Reading time: (Number of words: )
Thousands of people in Afghanistan participated in demonstrations in Kabul, Herat, Mazar e Sharif and Bamyan to condemn Hazaras’ latest massacres by the Taliban and other terrorist groups.
Only in July this year, for the second time the Hazaras are being targeted by the Taliban, once in Urozgan and then in Ghor province.
On July 1st 2014, the Taliban beheaded 17 Hazaras, mostly students and workers in Urozgan Province.
Then on July 25th 2014, the second attack took place in Ghor Province and as a result 14 Hazaras including women and children were tortured and then shot dead.
Based on the statements of the eyewitnesses, the Taliban combatants, got on the buses and asked the passengers for their identity documents, and then separated the Hazara from non Hazara citizens. They let the non-Hazara citizens go and killed all 14 Hazaras including three children. The signs of torture are seen as well on the bodies of the victims.

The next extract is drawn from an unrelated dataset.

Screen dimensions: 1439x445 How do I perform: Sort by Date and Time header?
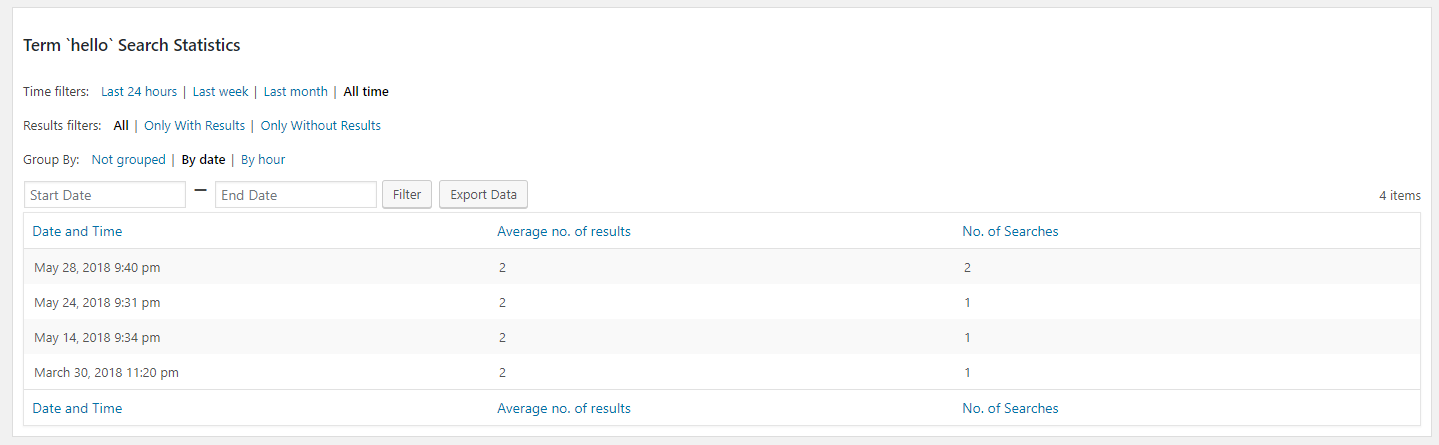coord(77,231)
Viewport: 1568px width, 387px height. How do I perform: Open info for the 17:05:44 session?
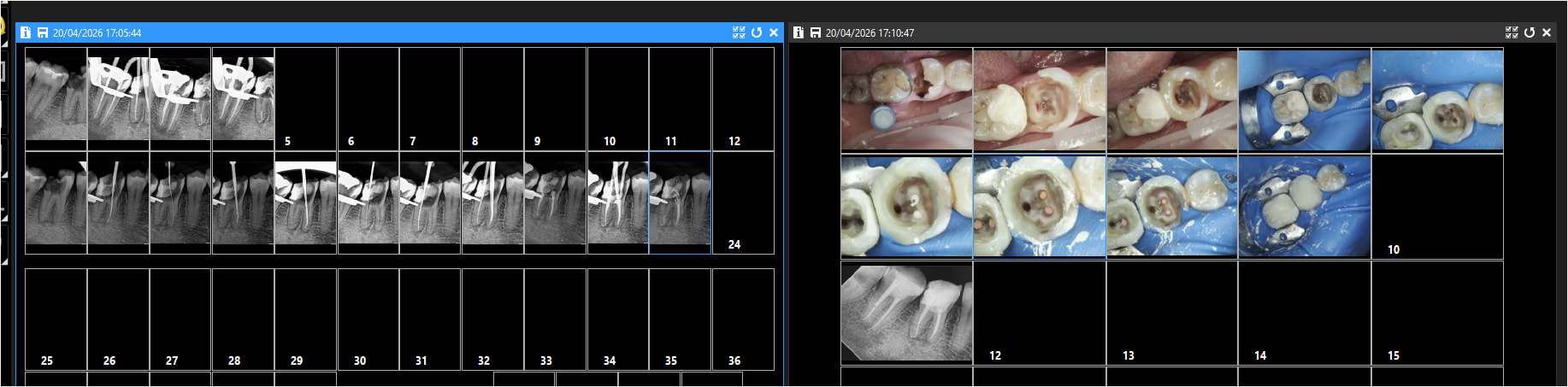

The victims of massacre in Ghor Province were on a wedding trip, accompanying a newly- wed couple to Kabul but all were shot dead, including the bride and the groom.
It is Eid day now, the feast for the end of Ramaddan, but the Hazaras are still mournful in these days facing two shocking massacres in one month.
Though the civil moments have already began demonstrations in the larger cities such as Kabul, Herat, Mazar e Sharif and Bamyan to condemn these massacres but the concerns about the security of the Hazaras go beyond it.
The Hazaras, with more than six million people, make one of the main pillars of democracy in Afghanistan with more than two million voters that made them notably as a strong wall against terrorism and fundamentalism in new Afghanistan.
Not only in elections they are the power balancing ethnic group, but the Hazaras are so far being also the leading ethnic group for building schools, for expanding education for girls and women and promoting literacy for all. They have built the best private universities in Afghanistan and most of the talented students of Kabul University are Hazara.
On the other hand they are vulnerable as the threats of the Taliban or the armed groups such as Kuchis increase against them.
The Hazara provinces are the most peaceful provinces in Afghanistan as they have embraced peace, democracy and education but they are continuously targeted in the borders of the provinces while moving from one place to the other. Their facial appearance reveals their identity and the fundamentalist groups such as the Taliban note them easily and mark them as their targets.
Not being defended by the Pashtun-led government, the Hazaras concern that they might lose their notable achievements of the last decade, as they are being continuously targeted by the armed groups such as Taliban and the Kuchis in different provinces of Afghanistan.
In addition to Hazaras of Afghanistan, the Hazaras in Pakistan are being massacred in Quetta as well, where more then one thousand and five hundred people are being killed in the last three years. Lately, Human Rights Watch organization has published a special report on Hazara massacres in Quetta under the title; “We Are the Walking Dead”.
Historically the Hazaras are being massacred three times including once during the Taliban, therefore they fear the return of the Taliban on power as NATO pulls out.